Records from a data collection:
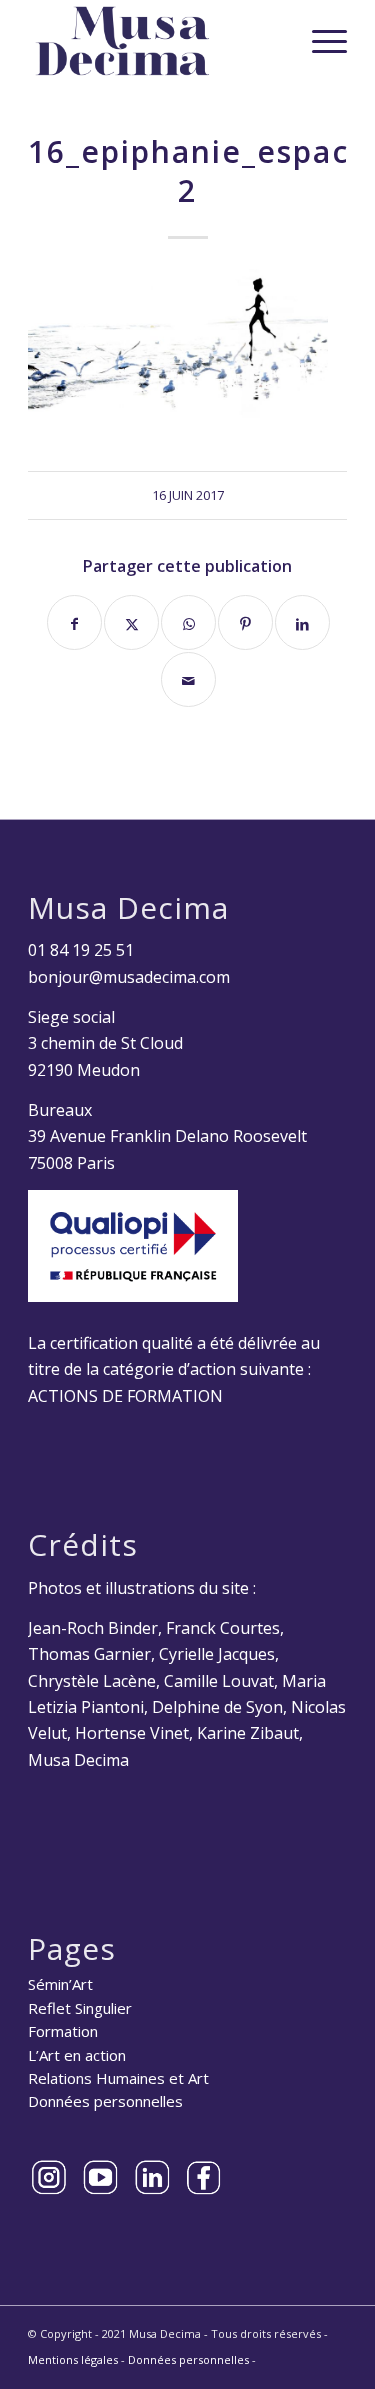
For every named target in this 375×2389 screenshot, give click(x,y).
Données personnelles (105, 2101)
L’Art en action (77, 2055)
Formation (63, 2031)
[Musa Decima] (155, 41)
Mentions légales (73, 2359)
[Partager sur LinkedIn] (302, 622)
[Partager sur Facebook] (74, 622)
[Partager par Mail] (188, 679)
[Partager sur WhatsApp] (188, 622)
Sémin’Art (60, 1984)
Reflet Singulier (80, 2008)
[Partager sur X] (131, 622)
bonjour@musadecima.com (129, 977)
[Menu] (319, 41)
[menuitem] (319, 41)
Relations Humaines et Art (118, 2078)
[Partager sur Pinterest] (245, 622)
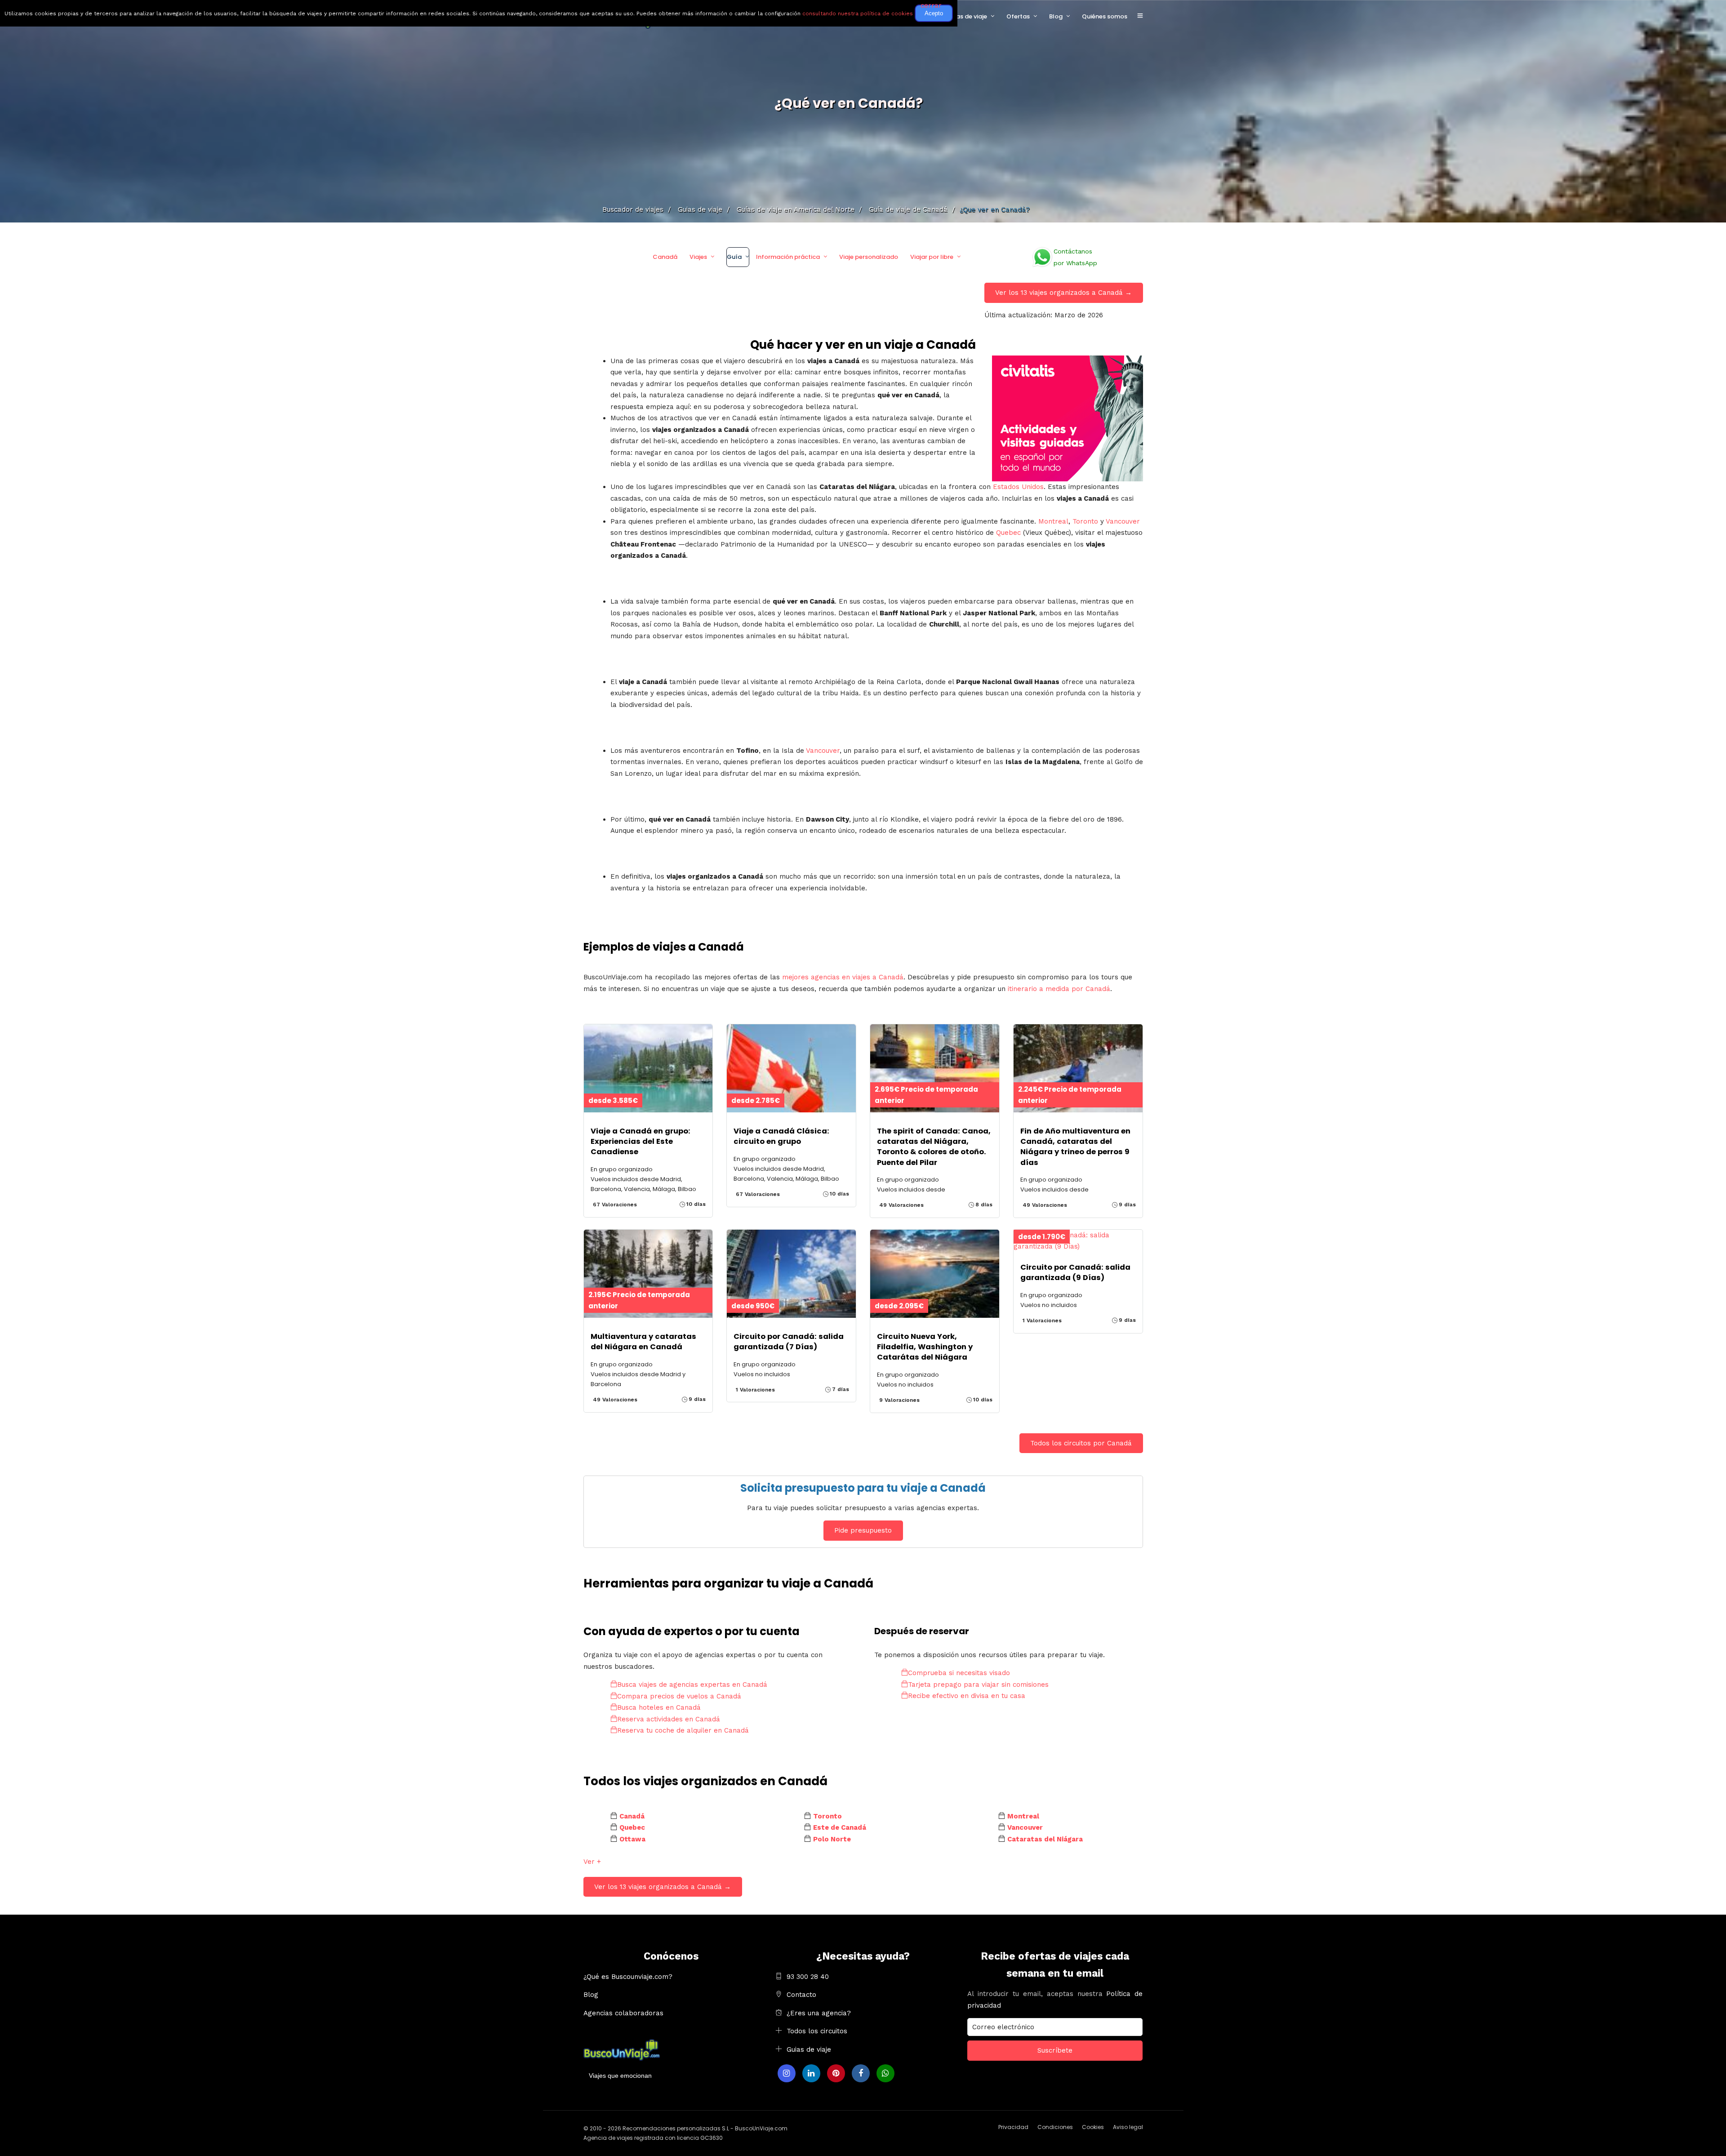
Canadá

# What the task requires
Copy the lines that hold the word "Partager". Take them from the records above.

# Task solution
[Partager sur LinkedIn] (302, 622)
[Partager sur Facebook] (74, 622)
[Partager par Mail] (188, 679)
[Partager sur WhatsApp] (188, 622)
[Partager sur X] (131, 622)
[Partager sur Pinterest] (245, 622)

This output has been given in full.